Stored items
========================

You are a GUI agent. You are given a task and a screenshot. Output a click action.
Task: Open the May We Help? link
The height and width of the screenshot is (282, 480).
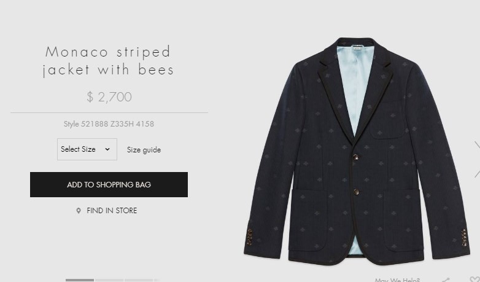pos(397,280)
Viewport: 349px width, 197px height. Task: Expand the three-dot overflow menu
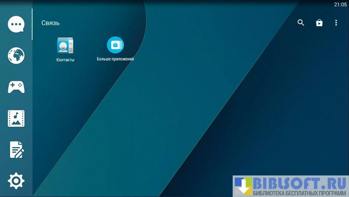(x=336, y=23)
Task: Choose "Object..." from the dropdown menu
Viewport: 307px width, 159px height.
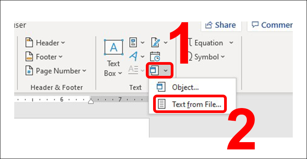Action: point(185,87)
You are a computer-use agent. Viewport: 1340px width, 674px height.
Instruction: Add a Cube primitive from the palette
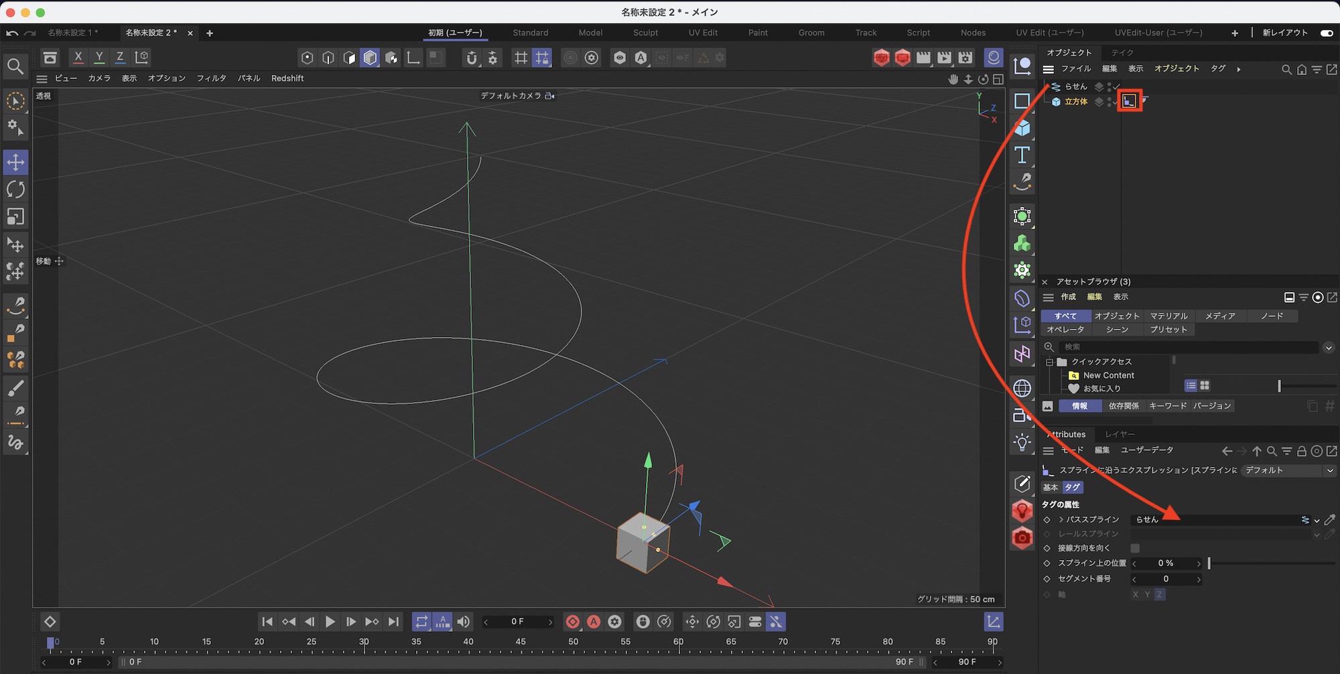(1022, 128)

========================

Your answer must be a single number: the count of lines above that contain the string "agent".

▶ **OUTPUT OF THE EXERCISE**:
2